▶ **RECORDS SUPPLIED**:
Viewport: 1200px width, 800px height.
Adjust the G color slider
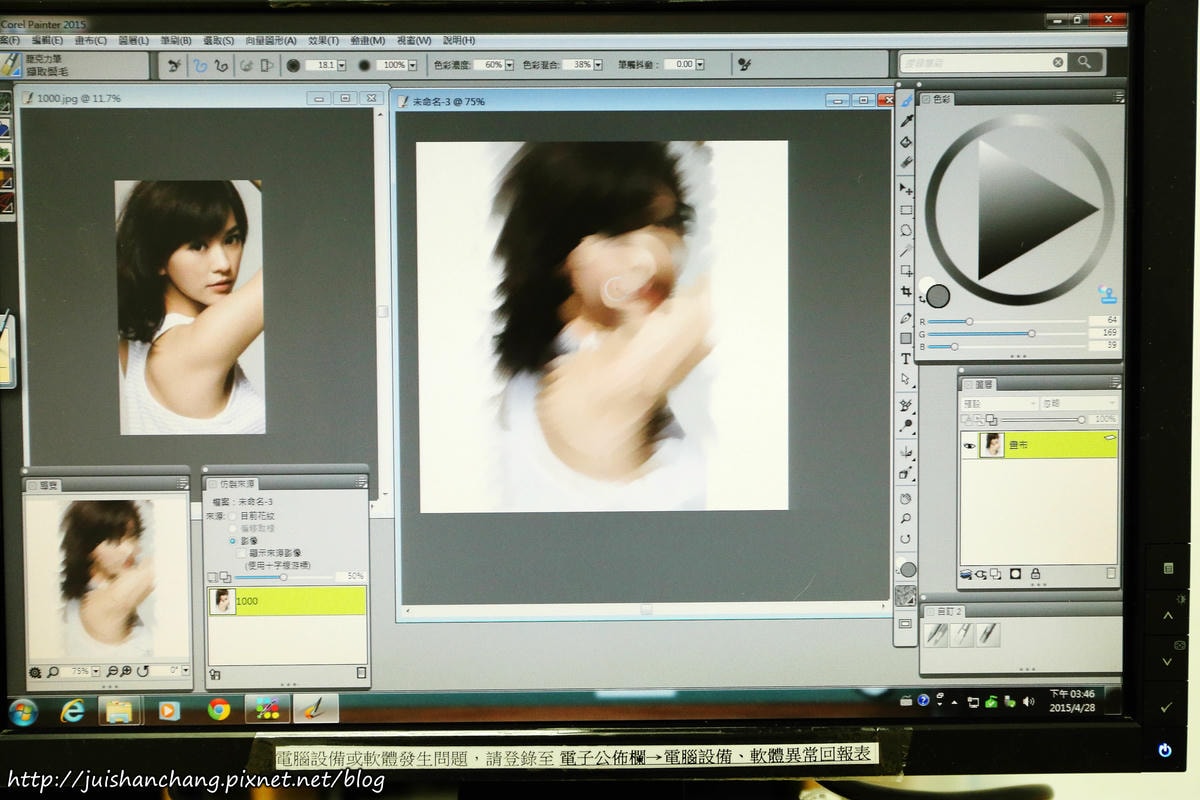tap(1031, 333)
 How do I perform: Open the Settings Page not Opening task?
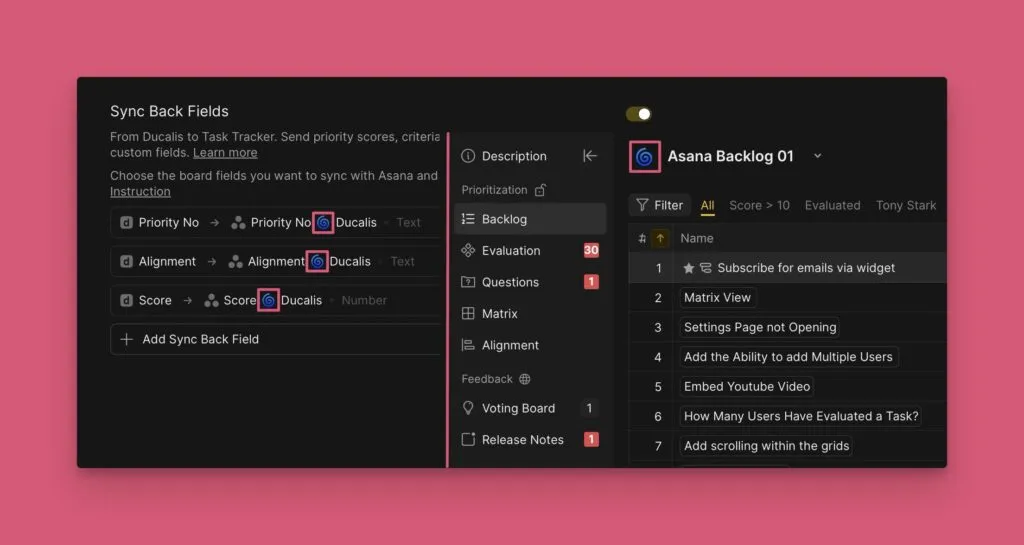pos(760,327)
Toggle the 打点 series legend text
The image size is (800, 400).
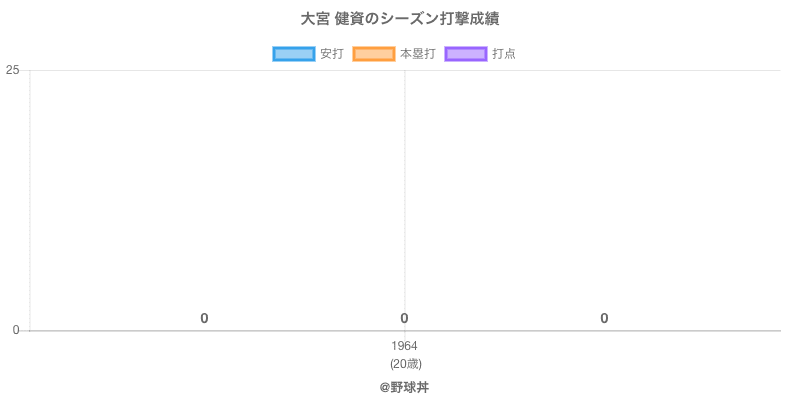pyautogui.click(x=504, y=54)
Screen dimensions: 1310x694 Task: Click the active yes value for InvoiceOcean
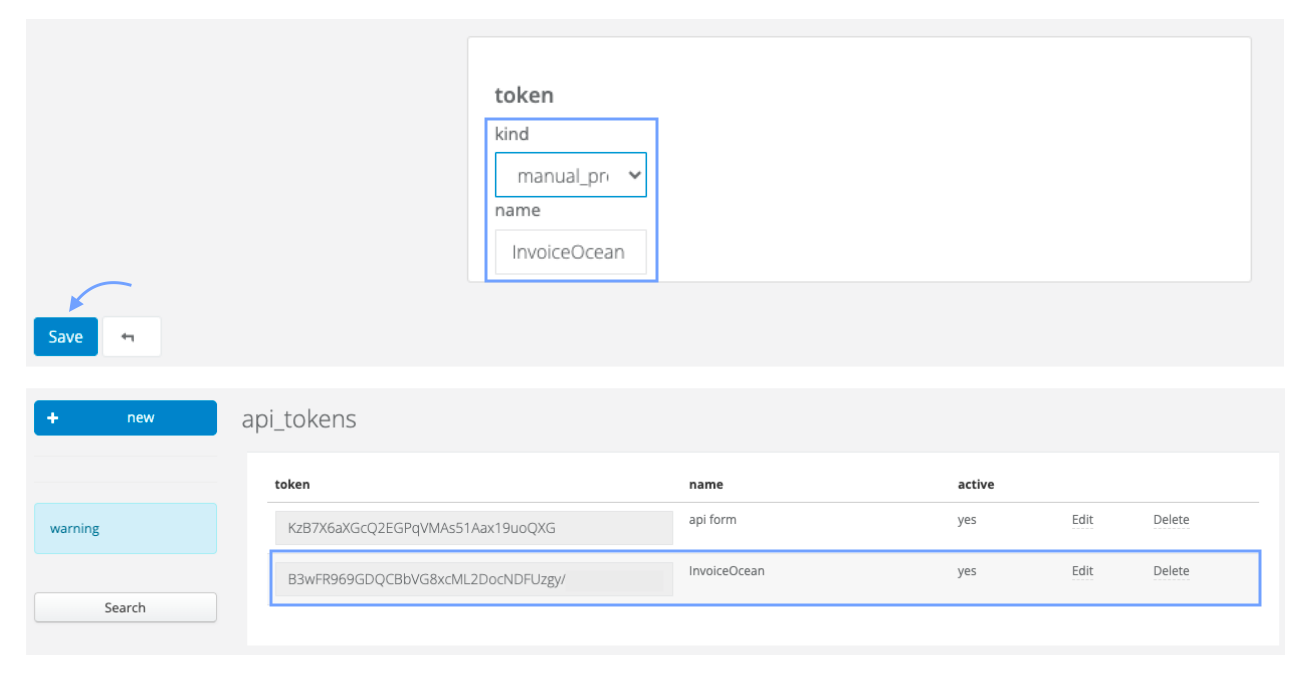966,571
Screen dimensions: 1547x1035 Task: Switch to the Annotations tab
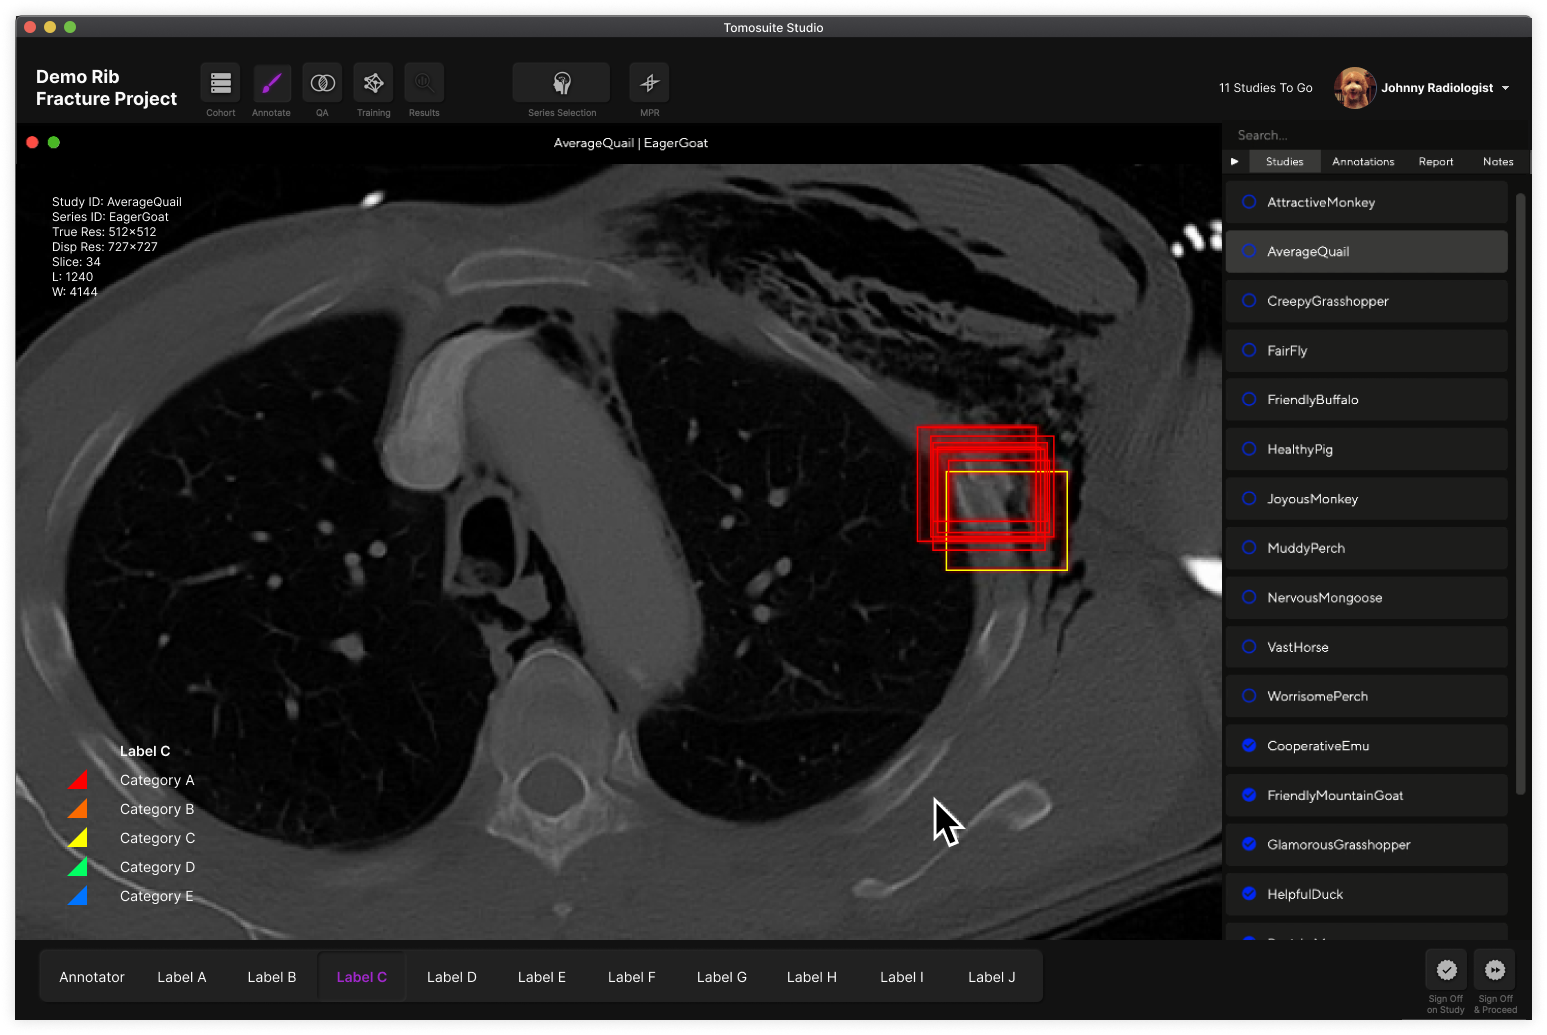[1363, 161]
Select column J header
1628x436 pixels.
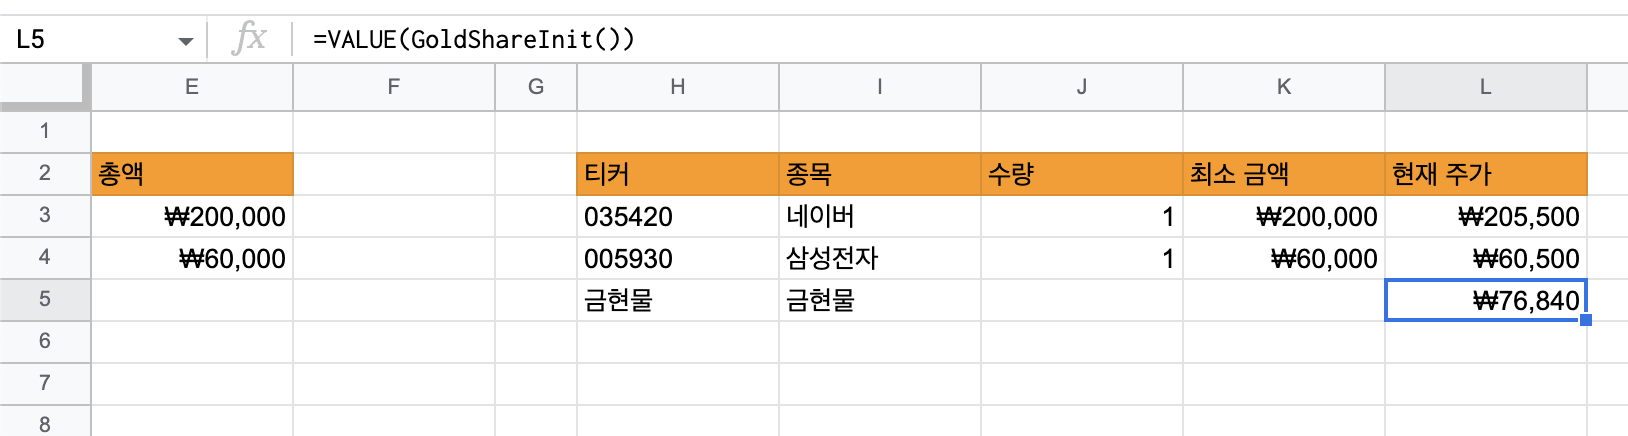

▶ **TO DO**: Would you write each entry out again exactly, omitting the images?

▶ **RESULT OF THIS EXERCISE**:
Viewport: 1200px width, 800px height.
Adjust the G color slider
tap(1031, 333)
 How do I perform: Open the Settings Page not Opening task?
pos(760,327)
Toggle the 打点 series legend text
The image size is (800, 400).
pyautogui.click(x=504, y=54)
Screen dimensions: 1310x694 Task: Click the active yes value for InvoiceOcean
966,571
Screen dimensions: 1547x1035 Task: Switch to the Annotations tab
[1363, 161]
Select column J header
1628x436 pixels.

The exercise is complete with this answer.